Gráficos que descrevem o volume de pesquisas sobre curcumina de diversas fontes. Dados coletados do PubMed e NIH RePORTER. Os dados podem estar incompletos nos últimos anos.

Esta proliferação de pesquisas sobre a curcumina alimentou sua popularidade como suplemento dietético. A Grand View Research estimou que o mercado global da curcumina como produto farmacêutico ronda os 30 milhões de dólares em 2020. Os fabricantes são rotineiramente repreendidos pela Administração de Alimentos e Medicamentos dos Estados Unidos por fazerem alegações falsas sobre os efeitos destes suplementos na saúde.

A curcumina é um estudo de caso valioso sobre como a fraude desimpedida pode distorcer todo um campo de investigação em detrimento da investigação genuína. Apesar das indicações de que a investigação de Aggarwal sobre a curcumina não deve ser considerada fiável, a maioria dos artigos e uma maioria ainda maior de estudos financiados pelo NIH sobre a curcumina ainda citam o trabalho de Aggarwal. Parece improvável que esta explosão no financiamento e na investigação se tivesse materializado se Aggarwal não se tivesse envolvido em fraudes na investigação em grande escala.
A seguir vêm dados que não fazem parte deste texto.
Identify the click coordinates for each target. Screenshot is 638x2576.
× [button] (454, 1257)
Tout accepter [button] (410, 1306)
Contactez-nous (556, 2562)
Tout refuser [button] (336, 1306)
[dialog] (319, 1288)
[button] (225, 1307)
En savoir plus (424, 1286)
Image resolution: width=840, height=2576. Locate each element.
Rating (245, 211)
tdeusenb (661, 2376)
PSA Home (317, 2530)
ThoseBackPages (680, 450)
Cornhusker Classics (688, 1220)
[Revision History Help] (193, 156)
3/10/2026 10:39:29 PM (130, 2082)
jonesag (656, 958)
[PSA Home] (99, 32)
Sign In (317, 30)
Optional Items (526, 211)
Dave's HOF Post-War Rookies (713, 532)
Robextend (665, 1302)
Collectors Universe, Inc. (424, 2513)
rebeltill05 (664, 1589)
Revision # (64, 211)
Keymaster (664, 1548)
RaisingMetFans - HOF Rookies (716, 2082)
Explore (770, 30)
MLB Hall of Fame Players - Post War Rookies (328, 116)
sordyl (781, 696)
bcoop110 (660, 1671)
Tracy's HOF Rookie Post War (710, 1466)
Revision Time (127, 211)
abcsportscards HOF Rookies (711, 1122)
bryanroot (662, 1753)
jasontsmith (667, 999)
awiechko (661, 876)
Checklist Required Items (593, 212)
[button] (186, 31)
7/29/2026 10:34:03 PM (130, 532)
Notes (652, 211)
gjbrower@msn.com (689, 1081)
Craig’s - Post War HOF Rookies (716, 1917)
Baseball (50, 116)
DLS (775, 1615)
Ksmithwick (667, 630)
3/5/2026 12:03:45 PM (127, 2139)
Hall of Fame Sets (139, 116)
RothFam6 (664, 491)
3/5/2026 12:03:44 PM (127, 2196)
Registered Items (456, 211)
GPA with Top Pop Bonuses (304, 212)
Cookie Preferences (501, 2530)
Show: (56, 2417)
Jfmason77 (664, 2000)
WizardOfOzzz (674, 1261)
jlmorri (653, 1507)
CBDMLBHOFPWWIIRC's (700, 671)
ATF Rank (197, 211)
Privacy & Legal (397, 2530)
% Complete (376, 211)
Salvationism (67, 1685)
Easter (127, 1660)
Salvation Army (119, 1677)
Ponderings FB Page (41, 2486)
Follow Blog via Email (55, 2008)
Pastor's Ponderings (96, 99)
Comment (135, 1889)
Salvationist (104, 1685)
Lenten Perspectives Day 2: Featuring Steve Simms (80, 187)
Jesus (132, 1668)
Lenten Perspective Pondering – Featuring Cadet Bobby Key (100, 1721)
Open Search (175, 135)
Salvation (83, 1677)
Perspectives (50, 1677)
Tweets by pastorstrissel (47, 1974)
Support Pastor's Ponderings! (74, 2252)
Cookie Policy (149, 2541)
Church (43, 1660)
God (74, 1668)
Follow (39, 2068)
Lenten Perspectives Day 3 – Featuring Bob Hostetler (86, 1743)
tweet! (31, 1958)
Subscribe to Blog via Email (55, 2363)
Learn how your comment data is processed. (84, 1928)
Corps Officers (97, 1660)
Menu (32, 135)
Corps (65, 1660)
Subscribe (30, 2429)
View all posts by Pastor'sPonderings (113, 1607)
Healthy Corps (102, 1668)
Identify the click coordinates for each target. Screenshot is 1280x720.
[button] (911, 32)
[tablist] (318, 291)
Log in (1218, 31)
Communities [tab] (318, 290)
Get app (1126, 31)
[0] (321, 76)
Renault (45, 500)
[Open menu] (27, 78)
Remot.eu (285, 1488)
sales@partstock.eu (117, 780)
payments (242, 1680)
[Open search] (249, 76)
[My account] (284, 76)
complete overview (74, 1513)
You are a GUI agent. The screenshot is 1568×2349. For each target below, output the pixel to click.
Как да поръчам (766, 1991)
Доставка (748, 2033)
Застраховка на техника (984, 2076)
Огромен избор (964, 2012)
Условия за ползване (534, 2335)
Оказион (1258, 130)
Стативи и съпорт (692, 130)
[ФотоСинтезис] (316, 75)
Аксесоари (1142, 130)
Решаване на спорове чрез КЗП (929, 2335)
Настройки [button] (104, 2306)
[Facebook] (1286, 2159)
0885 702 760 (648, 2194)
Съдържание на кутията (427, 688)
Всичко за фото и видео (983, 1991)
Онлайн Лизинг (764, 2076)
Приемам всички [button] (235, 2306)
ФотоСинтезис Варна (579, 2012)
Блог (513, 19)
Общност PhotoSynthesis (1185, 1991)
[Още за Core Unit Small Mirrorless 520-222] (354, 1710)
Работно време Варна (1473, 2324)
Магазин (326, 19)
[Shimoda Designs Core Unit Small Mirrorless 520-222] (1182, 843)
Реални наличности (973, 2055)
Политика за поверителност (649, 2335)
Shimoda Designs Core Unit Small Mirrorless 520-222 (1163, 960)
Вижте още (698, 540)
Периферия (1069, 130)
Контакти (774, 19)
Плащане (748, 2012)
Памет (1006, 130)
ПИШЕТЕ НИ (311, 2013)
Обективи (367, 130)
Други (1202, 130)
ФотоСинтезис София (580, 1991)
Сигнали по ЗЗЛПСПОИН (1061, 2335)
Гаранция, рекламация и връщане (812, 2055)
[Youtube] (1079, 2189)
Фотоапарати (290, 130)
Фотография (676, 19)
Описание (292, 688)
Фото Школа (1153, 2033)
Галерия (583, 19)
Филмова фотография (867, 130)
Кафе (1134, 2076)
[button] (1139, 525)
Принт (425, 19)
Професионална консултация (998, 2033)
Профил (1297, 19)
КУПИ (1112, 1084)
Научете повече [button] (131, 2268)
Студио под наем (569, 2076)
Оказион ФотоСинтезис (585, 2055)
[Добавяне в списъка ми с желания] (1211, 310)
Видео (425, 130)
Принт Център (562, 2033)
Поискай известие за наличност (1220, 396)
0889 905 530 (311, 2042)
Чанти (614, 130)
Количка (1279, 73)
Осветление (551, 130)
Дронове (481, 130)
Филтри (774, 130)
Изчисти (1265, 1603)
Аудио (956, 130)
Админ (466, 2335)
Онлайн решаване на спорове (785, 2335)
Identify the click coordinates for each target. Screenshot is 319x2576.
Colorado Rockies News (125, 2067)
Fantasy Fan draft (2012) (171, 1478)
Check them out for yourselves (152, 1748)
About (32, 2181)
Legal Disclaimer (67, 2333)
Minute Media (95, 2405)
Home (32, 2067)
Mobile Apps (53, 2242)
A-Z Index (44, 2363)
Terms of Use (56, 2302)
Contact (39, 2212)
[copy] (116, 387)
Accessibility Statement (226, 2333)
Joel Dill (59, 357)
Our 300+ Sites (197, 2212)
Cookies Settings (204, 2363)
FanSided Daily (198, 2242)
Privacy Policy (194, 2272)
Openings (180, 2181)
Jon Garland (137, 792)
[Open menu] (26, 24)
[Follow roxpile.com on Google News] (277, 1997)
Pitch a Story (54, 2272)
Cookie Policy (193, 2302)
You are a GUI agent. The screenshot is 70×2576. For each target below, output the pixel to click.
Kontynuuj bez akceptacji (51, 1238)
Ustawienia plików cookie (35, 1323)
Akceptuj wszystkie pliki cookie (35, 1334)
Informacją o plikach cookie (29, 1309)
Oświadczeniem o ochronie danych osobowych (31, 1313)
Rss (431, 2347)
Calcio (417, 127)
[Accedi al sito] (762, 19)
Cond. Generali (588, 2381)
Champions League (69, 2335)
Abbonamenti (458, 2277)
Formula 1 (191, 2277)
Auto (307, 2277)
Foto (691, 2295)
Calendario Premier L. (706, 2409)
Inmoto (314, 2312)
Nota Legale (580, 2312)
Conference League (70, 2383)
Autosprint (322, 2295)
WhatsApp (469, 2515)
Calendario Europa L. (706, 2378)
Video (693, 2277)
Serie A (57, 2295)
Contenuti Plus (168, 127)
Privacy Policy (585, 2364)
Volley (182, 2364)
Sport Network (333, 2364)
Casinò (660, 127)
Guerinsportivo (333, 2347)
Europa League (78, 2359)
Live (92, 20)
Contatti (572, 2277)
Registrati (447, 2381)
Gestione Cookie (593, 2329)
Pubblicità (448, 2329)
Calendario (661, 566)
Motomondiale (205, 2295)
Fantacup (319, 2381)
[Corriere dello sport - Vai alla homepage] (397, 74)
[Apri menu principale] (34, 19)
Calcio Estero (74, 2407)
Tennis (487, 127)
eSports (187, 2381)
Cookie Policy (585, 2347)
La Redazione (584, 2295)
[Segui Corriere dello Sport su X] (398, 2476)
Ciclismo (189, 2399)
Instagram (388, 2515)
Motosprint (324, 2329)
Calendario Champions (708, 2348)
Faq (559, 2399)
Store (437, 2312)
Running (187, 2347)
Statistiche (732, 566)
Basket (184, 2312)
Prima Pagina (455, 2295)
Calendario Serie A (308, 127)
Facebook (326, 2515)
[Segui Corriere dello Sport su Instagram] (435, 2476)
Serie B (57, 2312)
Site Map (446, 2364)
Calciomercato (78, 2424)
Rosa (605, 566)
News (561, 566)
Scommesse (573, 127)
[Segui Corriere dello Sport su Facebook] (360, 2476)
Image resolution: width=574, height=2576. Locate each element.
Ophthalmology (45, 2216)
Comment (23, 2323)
A fraude científica, especialmente nesta escala, é alarmante. No entanto, existe um refrão comum de que casos como este são uma ameaça extremamente rara e insular e que qualquer dano causado por eles ao conhecimento humano será inevitavelmente neutralizado pela notável tendência da ciência para a autocorreção. Uma vez escritos os livros de história, esses exemplos serão pouco mais que notas de rodapé, estacionadas entre o método Bates e o orgone.

Contudo, a autocorreção tem um custo elevado no presente: centenas de milhões de dólares dos contribuintes, incontáveis ​​horas de trabalho duro por cientistas juniores, milhares de animais de laboratório sacrificados, milhares de pacientes com cancro inscritos em ensaios clínicos para tratamentos ineficazes, e inúmeras pessoas que evitaram tratamentos de câncer caros e invasivos, mas eficazes, em favor de um tempero comprado em lojas, incentivados por pesquisas impregnadas de mentiras.